8. I need more questions answered.

We know this list is not exhaustive. Please contact us with any further questions you have and we will respond as quickly as possible. If after this you want to speak to others concerning this issue please refer to our resource section and choose the links there.


9. I've prayed and prayed and asked God to change me, but nothing happened.

Prayer is a wonderful tool that God has given us, but it's only one of the tools we have available to us in our arsenal to battle sinful behaviors that overpower us. God's written word, the Bible, is another tool. Being familiar with it, and being able to use it as a weapon against temptation is an advantage to ones fighting this addiction. A third tool is the Body of Christ. Through committed relationships with other believers, one can find support and help in realizing the change God has for those caught in the snare of same-sex attraction. God is always faithful; there is help through CrossOver.

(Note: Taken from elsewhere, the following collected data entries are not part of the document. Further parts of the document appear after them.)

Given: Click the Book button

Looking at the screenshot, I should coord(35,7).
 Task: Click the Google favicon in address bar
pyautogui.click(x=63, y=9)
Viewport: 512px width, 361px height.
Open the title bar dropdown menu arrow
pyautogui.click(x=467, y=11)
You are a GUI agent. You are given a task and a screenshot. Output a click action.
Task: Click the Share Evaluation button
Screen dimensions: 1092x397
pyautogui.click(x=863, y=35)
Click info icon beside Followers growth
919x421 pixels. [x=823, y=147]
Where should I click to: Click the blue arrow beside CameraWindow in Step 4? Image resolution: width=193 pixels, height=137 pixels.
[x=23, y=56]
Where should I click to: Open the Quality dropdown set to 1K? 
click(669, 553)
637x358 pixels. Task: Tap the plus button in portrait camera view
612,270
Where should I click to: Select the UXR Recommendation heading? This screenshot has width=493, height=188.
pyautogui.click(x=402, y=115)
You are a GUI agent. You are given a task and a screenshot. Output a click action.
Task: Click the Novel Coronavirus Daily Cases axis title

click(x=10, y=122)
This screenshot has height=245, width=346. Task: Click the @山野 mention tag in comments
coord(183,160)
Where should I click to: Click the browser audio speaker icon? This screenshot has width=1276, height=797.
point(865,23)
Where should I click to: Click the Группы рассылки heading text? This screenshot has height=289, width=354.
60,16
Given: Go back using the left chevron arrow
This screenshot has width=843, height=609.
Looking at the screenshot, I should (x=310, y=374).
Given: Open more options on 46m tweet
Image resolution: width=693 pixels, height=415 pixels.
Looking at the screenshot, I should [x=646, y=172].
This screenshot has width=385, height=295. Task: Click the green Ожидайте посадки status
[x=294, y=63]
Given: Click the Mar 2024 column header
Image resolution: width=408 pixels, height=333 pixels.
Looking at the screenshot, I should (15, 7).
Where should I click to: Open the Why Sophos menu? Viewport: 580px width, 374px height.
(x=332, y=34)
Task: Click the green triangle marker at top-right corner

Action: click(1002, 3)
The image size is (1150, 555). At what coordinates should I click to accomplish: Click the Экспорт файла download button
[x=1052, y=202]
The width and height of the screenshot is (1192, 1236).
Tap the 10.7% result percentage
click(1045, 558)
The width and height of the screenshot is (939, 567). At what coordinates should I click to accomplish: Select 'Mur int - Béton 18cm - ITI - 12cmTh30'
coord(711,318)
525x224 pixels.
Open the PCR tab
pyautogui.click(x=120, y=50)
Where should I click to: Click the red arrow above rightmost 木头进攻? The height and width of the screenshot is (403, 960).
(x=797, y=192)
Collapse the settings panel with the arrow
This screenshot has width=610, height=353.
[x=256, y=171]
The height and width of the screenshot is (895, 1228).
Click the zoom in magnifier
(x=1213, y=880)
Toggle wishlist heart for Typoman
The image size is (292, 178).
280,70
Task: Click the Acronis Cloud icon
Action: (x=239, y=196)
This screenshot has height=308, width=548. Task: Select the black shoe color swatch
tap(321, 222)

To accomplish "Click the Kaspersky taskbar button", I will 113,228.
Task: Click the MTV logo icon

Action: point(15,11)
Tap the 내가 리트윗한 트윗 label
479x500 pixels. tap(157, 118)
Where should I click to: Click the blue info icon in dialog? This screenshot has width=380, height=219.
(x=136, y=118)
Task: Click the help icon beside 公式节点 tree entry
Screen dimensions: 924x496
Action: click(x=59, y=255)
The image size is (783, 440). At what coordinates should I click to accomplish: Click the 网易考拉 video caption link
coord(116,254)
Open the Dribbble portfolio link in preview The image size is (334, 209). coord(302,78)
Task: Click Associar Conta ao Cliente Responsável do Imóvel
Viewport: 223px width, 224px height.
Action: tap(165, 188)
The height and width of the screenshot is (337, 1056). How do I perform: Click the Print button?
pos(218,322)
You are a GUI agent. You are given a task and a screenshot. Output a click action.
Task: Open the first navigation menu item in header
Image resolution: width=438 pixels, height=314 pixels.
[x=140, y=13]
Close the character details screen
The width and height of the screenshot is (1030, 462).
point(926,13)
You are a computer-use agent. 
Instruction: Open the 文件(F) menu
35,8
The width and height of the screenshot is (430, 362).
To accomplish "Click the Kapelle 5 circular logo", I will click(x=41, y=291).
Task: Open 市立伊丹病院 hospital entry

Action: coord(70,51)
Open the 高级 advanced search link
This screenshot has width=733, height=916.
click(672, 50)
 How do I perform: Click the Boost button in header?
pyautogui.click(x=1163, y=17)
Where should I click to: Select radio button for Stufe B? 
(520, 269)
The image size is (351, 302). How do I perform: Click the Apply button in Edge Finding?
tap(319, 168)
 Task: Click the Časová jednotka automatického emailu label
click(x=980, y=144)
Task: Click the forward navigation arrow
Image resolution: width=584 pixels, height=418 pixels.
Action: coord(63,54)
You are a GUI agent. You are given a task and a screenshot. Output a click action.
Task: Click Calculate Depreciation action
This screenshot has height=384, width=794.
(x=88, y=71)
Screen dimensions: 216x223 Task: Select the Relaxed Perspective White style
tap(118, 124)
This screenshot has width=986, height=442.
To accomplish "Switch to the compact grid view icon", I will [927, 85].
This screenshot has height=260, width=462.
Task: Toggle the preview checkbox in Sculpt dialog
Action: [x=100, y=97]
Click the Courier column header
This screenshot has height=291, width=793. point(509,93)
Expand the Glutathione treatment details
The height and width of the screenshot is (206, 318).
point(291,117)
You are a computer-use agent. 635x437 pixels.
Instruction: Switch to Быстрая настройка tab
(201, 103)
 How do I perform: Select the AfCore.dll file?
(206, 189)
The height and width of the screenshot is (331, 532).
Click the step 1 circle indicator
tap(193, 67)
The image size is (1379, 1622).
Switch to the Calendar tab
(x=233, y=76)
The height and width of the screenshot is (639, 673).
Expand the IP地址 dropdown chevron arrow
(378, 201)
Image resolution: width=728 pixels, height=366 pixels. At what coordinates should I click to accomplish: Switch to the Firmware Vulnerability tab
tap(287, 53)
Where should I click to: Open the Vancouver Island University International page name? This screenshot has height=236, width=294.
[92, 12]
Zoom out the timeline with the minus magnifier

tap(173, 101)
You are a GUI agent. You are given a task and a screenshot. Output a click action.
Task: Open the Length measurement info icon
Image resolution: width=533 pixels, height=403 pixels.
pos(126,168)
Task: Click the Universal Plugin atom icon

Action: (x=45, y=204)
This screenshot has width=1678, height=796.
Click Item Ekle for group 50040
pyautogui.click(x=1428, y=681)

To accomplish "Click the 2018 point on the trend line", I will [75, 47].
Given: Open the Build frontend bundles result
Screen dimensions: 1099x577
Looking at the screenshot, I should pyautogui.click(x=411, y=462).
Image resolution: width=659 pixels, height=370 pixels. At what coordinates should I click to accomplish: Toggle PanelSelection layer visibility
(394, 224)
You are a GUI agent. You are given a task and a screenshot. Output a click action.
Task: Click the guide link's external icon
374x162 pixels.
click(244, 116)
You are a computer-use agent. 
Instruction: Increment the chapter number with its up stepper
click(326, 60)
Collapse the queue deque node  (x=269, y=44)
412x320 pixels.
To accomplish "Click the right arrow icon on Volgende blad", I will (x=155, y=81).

10. Why would someone who experiences same-sex attraction not want to be gay?

Simply speaking spiritually, it is not God's will for humans. God puts into every human being a conscience, which will alert someone when they are engaging in an activity, behavior, speech, etc that is not in keeping with God's will for him/her. Knowing that God has a plan for our sexuality, and that plan does not include same-sex behaviors, should keep us from pursuing them. But sometimes we need help, outside of ourselves, to assist us in staying in God's will for us. CrossOver offers that kind of assistance.


11. Aren't people who say they’ve changed just pretending and never were gay?

No one who is a clear thinking individual "pretends" to be gay. The lifestyle that this behavior displays is often filled with lies, deceit, loneliness, danger, infidelity, sickness and even death. No one who has successfully overcome this addiction in their life has ever claimed there was any pretending to it.